There is a wide variety of stereotypes surrounding truckers and their community. These generalizations are largely negative, without any proper basis. Not only are these myths insulting to truckers, but they can encourage misinformation about the entire industry. This type of negative association impacts the reputation of transport companies as well as insults the integrity of drivers themselves. We’re here to set the record straight. Here are some of the most prevalent myths about the trucking industry and the truth behind them.
Myth #1: Average Salaries are Low
People often assume that truck drivers make a fairly low salary, or that trucking is not a dependable career choice. In fact, there is a hefty plethora of people who spend the entirety of their working years as a big rig driver. The U.S. national average annual salary for truck drivers was $52,420 as of October 2019. This hovers right around the overall national salary average. Also, salaries are usually dependent on how experienced and efficient someone is as a driver. Things like years of experience and a clean driving record will bump up salary offers over time.
Myth #2: No Time for Family
Many people assume that the nature of long haul trucking doesn’t foster a proper work/life balance because it takes too much time away from home. While driving a big rig does require a decent amount of time on the road, it’s not as much as you might think. While certain commercial drivers are away for a few weeks at a time, regional drivers are usually home every weekend. Most established carrier companies have policies about time on versus time off. For example, many companies follow a general schedule of 7 days on, 7 days off. Schedules such as these allow for ample time to unwind and connect with your loved ones.

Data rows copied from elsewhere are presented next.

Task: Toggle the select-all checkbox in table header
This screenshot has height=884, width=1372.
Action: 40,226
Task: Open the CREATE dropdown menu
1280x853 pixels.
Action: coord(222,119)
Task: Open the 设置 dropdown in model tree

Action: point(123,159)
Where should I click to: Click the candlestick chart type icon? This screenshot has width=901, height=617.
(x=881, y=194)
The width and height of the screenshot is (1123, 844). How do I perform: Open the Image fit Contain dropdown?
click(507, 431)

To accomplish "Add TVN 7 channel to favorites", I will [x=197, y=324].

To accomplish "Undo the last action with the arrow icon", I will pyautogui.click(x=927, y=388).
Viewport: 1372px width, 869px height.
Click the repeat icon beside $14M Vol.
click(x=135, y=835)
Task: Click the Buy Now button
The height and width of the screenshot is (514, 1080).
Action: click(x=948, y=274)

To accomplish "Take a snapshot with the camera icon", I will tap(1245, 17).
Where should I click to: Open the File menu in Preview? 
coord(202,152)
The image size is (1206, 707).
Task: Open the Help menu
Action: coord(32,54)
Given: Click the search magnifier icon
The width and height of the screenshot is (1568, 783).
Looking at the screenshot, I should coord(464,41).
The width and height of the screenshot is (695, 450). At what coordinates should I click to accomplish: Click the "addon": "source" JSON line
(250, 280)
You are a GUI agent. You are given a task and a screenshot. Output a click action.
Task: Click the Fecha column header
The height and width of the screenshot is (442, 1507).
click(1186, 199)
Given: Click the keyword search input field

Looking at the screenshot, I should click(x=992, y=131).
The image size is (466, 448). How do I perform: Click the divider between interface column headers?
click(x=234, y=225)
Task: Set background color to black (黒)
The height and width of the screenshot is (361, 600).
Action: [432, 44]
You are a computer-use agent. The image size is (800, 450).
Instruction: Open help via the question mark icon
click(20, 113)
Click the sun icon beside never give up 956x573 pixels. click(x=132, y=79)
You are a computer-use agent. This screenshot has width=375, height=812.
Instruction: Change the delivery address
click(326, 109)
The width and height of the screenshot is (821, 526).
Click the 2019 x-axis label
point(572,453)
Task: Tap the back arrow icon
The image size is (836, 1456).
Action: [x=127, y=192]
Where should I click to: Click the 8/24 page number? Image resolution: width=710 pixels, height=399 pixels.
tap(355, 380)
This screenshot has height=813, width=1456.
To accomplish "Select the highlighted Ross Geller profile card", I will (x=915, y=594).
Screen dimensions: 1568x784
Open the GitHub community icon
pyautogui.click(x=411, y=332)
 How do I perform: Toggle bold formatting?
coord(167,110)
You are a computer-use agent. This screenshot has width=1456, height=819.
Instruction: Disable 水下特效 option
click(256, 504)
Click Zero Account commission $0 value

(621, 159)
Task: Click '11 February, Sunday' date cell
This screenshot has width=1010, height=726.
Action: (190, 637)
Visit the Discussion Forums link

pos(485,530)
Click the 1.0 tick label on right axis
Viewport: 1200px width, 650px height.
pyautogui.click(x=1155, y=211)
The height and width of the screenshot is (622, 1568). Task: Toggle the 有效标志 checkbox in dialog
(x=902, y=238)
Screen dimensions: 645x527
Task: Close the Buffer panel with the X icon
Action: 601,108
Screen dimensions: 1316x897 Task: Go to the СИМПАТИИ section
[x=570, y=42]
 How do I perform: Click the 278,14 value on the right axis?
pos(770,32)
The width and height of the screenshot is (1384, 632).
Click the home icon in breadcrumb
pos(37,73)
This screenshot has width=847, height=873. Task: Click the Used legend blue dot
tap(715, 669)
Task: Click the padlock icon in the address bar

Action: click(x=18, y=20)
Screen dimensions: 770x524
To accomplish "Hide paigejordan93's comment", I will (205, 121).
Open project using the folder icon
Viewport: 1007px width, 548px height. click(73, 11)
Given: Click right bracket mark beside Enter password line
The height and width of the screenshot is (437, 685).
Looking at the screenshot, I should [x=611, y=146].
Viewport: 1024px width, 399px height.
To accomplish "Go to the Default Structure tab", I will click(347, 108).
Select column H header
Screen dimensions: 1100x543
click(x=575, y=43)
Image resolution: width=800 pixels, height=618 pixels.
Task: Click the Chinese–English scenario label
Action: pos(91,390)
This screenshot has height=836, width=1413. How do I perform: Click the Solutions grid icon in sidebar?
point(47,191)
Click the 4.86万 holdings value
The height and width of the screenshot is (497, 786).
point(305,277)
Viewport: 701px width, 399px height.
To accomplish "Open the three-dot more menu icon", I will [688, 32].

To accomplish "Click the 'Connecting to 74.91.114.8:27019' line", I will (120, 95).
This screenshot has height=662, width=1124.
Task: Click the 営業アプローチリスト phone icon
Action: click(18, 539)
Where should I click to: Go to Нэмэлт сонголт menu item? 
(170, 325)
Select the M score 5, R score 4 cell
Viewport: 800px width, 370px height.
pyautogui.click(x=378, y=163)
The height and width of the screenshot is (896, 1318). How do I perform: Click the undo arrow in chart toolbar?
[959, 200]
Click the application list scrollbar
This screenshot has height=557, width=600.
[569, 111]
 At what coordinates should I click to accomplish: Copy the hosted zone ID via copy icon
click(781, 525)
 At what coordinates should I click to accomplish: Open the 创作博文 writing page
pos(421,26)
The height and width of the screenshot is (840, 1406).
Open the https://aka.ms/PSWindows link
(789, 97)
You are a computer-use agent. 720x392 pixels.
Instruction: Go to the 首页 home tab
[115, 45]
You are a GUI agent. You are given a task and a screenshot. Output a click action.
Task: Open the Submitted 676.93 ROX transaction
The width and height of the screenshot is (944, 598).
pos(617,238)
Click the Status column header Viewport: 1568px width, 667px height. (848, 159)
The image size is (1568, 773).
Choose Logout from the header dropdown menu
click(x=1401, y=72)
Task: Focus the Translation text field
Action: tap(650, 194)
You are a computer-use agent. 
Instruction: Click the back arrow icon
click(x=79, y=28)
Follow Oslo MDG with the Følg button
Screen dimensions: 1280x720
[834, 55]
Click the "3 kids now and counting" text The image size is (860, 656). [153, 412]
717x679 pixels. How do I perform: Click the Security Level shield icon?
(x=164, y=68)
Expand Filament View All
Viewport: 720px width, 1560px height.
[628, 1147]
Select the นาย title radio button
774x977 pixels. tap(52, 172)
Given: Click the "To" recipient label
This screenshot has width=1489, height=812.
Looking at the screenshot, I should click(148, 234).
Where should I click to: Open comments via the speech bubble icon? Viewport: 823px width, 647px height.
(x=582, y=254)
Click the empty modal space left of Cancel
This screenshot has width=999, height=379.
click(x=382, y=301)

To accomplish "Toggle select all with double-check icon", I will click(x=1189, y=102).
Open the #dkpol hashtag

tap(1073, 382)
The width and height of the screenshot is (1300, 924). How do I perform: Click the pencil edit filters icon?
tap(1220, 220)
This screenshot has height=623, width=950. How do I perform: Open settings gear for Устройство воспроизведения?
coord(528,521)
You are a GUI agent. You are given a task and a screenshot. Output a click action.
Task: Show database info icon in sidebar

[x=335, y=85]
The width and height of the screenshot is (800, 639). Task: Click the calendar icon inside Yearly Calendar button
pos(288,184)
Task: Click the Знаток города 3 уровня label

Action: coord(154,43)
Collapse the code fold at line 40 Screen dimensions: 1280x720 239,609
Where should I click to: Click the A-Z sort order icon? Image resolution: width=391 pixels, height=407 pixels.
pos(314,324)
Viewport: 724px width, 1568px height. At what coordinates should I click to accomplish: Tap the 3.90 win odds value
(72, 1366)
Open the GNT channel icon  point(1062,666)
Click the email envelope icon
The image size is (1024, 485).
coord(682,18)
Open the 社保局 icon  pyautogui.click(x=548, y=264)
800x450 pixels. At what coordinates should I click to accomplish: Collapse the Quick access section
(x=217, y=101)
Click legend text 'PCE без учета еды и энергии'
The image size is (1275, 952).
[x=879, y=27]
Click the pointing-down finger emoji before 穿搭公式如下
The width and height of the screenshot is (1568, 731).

Myth #3: Drivers are Over-Worked
There is a public assumption that truck drivers are constantly tired and overworked. This is rarely the case. There are strict laws in place to protect drivers, which include frequent rest and meal breaks. Recently, drivers even pushed back to decrease the severity of these types of laws, as they preferred to not take as many breaks. However you feel about these laws, one thing is for certain, drivers are guaranteed meal and rest breaks every single day.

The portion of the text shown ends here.